Certain areas of the UH Hilo farm provide opportunities for students to conduct basic applied research and projects associated with their specialty in Tropical Agroecology. A small portion of the farm holds cane wash soil imported from the cane fields of the Hamakua coast. This area is now utilized by Hort 262 (Introduction to Tropical Horticulture) to grow a variety of annuals and biennials. It also used to serve the upper division course Hort 351 (Vegetable Crop Production) where students are able to grow vegetables based on experimental protocols.
One of the most current research that horticulture students have the opportunity to get involved with is the papaya research project. The project was established in Fall 2019 by the students of Hort 352 (Tropical Fruit and Nut Production) of Dr. Norman Arancon and Hort 262 (Introduction to Tropical Horticulture) by Dr. Sharad Marahatta. The project was initially supported by the Integrated Cropping Systems Grant of USDA with Dr. Mathews as the Project Investigator.

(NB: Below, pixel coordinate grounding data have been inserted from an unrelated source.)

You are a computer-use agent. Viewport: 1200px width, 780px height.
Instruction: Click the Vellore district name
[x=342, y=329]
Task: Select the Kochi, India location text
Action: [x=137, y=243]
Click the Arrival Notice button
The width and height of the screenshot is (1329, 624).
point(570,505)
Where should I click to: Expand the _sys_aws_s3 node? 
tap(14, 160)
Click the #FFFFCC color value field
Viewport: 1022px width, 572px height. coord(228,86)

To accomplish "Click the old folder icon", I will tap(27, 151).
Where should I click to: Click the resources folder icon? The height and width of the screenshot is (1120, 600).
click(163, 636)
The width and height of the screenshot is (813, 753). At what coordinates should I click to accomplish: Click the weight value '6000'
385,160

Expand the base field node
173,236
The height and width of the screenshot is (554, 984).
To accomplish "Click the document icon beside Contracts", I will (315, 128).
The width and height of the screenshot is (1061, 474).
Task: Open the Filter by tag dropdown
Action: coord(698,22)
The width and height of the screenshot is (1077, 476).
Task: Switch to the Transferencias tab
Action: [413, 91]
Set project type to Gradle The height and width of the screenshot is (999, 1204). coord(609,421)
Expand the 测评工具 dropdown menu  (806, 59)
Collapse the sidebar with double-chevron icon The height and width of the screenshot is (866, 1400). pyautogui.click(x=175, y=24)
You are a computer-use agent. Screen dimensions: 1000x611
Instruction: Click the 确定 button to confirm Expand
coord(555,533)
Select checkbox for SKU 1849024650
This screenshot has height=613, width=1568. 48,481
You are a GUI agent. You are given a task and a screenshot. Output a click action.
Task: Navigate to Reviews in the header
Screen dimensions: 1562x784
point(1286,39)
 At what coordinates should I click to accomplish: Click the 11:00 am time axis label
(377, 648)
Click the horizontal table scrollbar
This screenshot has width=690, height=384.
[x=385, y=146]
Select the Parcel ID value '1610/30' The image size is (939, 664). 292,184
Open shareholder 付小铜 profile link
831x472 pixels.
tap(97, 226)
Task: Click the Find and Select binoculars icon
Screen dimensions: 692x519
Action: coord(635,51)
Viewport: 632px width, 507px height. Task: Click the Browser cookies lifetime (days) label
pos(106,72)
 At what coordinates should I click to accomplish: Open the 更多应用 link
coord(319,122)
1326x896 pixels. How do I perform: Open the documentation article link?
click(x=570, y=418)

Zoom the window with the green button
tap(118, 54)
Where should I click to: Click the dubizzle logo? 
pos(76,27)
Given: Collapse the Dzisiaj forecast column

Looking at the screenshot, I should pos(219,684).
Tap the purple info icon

Alocasia is another research project that being currently handled by one of the graduate student and teaching assistant , Thathmini Kularatna, The project aims to assess the growth and yield of the crop and its potential to be an alternative source of animal feed. The project was supported by the Sustainable Cropping Systems Grant with Dr. Bill Sakai as the initial PI followed by Dr. Kevin Hopkins and Dr. Norman Arancon as the current PI.
Vegetable Crops Research
Before papaya research was established, this area is utilized by students in horticulture to grow a garden or conduct experiments using a variety of experimental subjects such as varietal trial, fertilizer application or pest and disease control experiments.